Iran pushes financial innovation: Gilan hosts conference on modern funding tools

A conference in Gilan province brought together senior economic managers, representatives from banks, insurers, and the capital market to discuss modern financing instruments and the need to raise financial literacy. The event, organized under the auspices of the Ministry of Economic Affairs and Finance, underscored the government’s ambition to move beyond traditional lending and to embed new mechanisms into the country’s financial architecture.

Majid Karimi-Rizi, head of the National Financing Centre, argued that boosting production depends on investment and that conventional methods of credit provision are no longer sufficient. He pointed to the passage of the Production and Infrastructure Financing Act and the establishment of both a National Financing Council and the National Financing Centre as institutional milestones. These bodies, he said, are tasked with strengthening credit assessment, expanding non-governmental guarantee funds, launching a comprehensive collateral registry and introducing innovative financing models. By broadening the range of acceptable collateral, currently 35 asset types, the authorities hope to ease the burden on firms seeking loans, issuing Islamic bonds or accessing other financial services. A national investment information platform, meanwhile, is expected to showcase Gilan’s investment potential in international languages.

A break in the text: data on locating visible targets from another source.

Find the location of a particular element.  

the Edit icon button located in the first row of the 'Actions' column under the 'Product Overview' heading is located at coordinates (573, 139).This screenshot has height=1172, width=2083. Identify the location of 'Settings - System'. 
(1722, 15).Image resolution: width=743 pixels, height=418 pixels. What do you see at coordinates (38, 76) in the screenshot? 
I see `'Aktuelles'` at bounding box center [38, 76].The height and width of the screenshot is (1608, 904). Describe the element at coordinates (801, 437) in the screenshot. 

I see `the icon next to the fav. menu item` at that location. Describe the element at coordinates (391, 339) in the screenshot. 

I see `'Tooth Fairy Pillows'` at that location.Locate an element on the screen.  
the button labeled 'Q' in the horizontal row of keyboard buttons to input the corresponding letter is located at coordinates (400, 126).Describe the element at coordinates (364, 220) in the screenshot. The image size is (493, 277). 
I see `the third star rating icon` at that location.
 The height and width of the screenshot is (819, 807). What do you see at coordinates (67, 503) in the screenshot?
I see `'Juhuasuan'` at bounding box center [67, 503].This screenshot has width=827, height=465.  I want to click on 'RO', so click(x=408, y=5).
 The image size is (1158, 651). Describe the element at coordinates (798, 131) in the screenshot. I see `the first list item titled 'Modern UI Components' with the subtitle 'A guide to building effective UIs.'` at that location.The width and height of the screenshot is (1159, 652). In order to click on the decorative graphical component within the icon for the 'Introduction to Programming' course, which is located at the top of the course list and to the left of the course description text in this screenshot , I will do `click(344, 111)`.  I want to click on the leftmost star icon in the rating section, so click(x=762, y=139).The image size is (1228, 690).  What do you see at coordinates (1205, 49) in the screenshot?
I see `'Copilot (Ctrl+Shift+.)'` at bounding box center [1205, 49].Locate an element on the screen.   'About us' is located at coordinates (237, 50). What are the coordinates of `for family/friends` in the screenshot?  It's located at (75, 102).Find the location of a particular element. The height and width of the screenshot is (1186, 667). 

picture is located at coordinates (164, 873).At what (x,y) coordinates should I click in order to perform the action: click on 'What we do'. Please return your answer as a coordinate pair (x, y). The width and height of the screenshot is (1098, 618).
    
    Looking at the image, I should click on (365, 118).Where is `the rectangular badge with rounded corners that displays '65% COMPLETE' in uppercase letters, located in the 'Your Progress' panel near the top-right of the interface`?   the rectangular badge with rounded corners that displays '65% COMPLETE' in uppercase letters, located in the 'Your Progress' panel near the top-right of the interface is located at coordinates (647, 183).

The second half of the conference focused on specific instruments. Fatemeh Labafi Friz, deputy head of the Centre, outlined the mechanics of Islamic bonds, stressing their distinction from bank loans: the principal is repaid at maturity rather than through instalments. She highlighted two products gaining traction among businesses. Short-term murabaha bonds, capped at 20bn tomans with maturities of 18 months, can be privately placed without bank guarantees. Parallel standard salam bonds, essentially forward sales of goods, provide producers with upfront financing.

Labafi also promoted the “project company” model, allowing firms still under construction to enter the capital market as public joint-stock entities. This approach mobilizes household savings to complete unfinished projects. Complementing it is the “project fund”, designed to pool small investors’ contributions and founders’ non-cash assets to finance new ventures.

Farzaneh Abbasi, head of the Centre’s corporate and retail financing division, presented factoring as another tool. Defined simply as converting future receivables into present cash, factoring is slated for rollout in the private sector in autumn 2025. The central bank has authorized banks nationwide to handle contractual receivables worth up to 500 trillion rials, a capacity Abbasi urged Gilan’s lenders to exploit.